(Stored items from a collection)
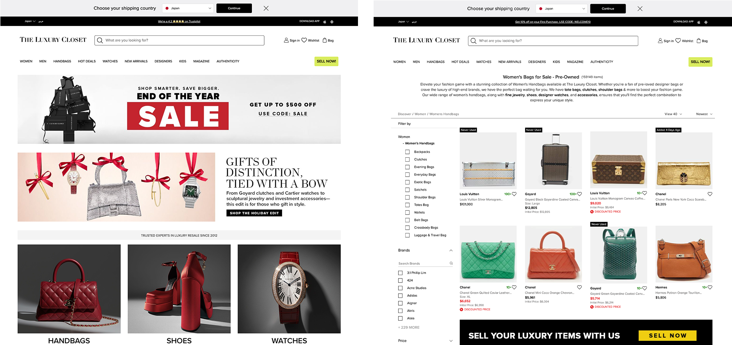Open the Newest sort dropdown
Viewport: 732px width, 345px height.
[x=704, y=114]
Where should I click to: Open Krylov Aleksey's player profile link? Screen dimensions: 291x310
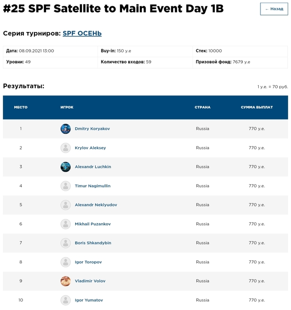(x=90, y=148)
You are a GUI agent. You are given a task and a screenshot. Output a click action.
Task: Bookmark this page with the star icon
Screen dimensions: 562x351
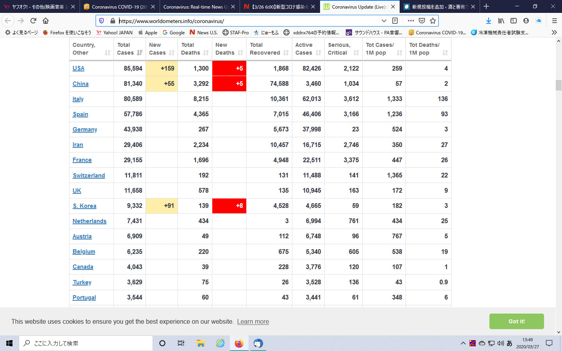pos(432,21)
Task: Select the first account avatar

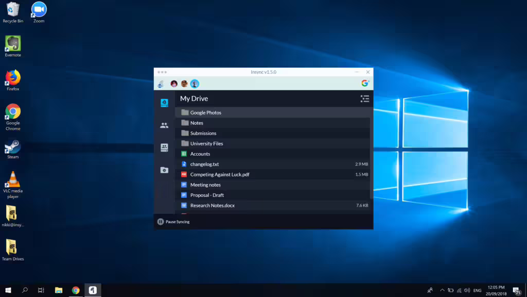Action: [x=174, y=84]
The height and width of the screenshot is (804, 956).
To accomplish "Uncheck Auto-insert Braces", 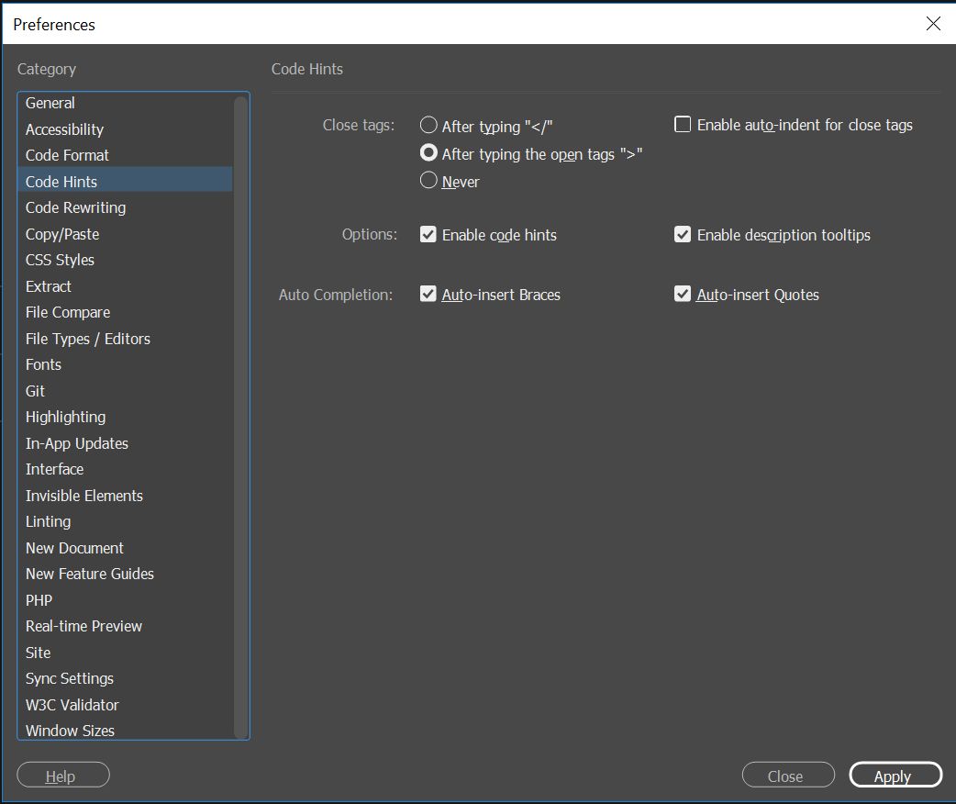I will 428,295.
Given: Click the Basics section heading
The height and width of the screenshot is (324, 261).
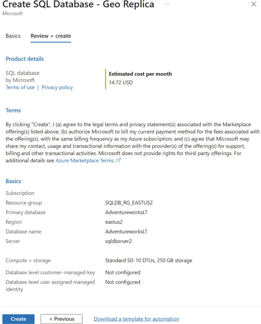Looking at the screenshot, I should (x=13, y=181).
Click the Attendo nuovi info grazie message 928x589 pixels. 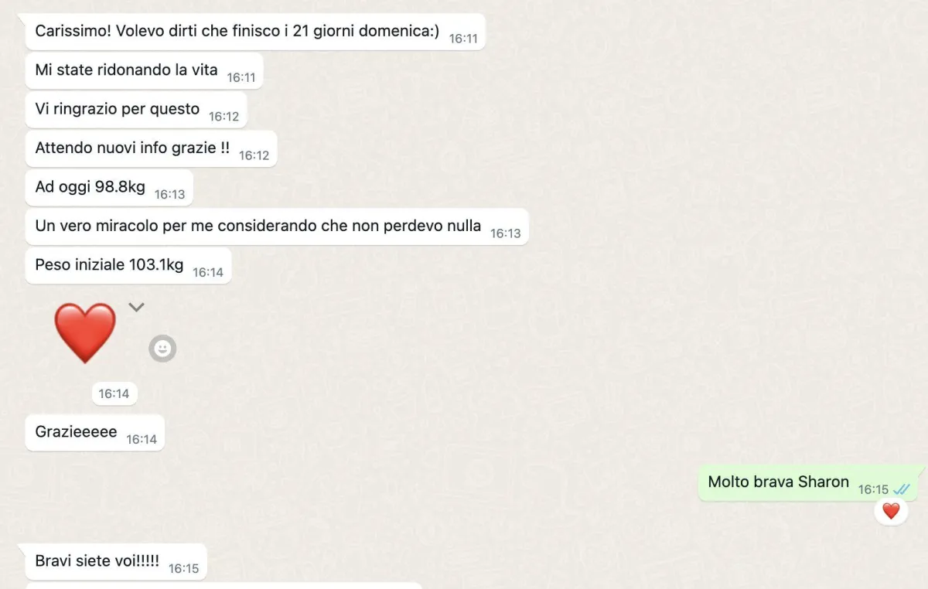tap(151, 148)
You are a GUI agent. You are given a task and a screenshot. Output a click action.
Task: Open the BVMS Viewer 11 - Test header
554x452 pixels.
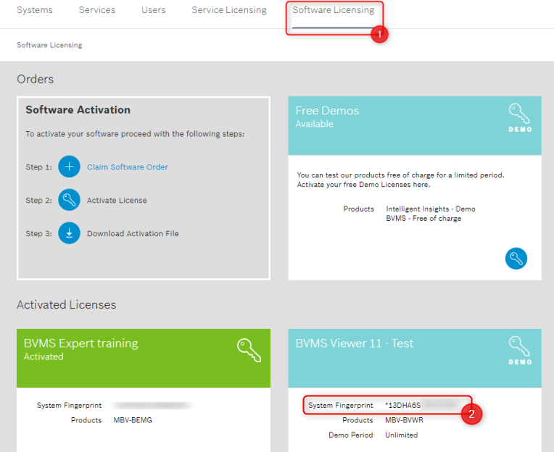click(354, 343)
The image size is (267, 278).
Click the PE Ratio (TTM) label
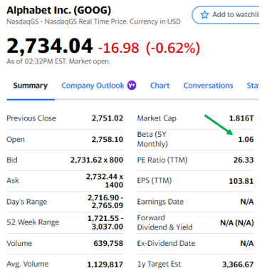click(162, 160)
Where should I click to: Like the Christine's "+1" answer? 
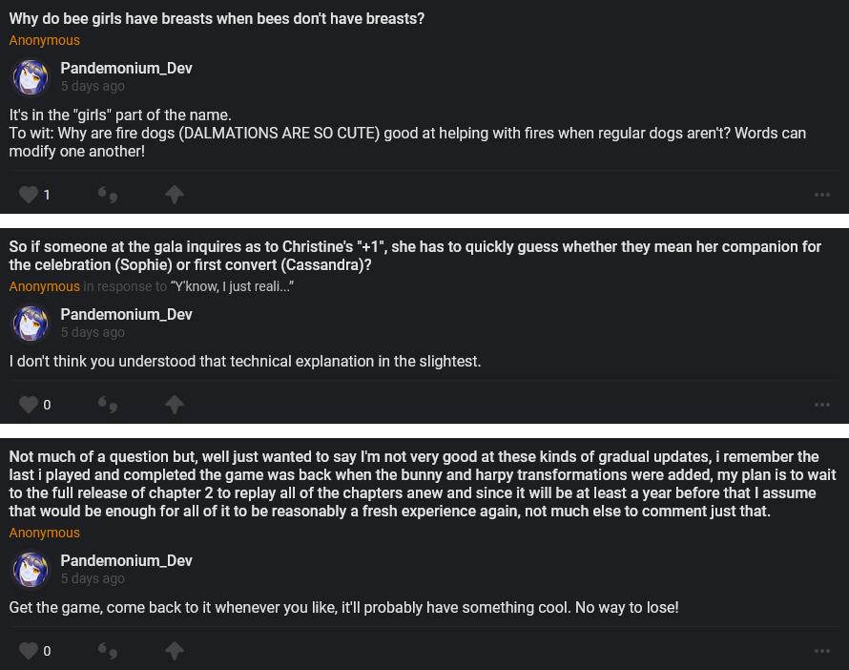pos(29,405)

» Exercise: Give back word for word the lines from the one containing "554x452 pixels." through the final line of the data above. Pictures are to be left out.

» Result of this task:
554x452 pixels.
click(354, 343)
The image size is (267, 278).
Click the PE Ratio (TTM) label
click(162, 160)
Where should I click to: Like the Christine's "+1" answer? 
pos(29,405)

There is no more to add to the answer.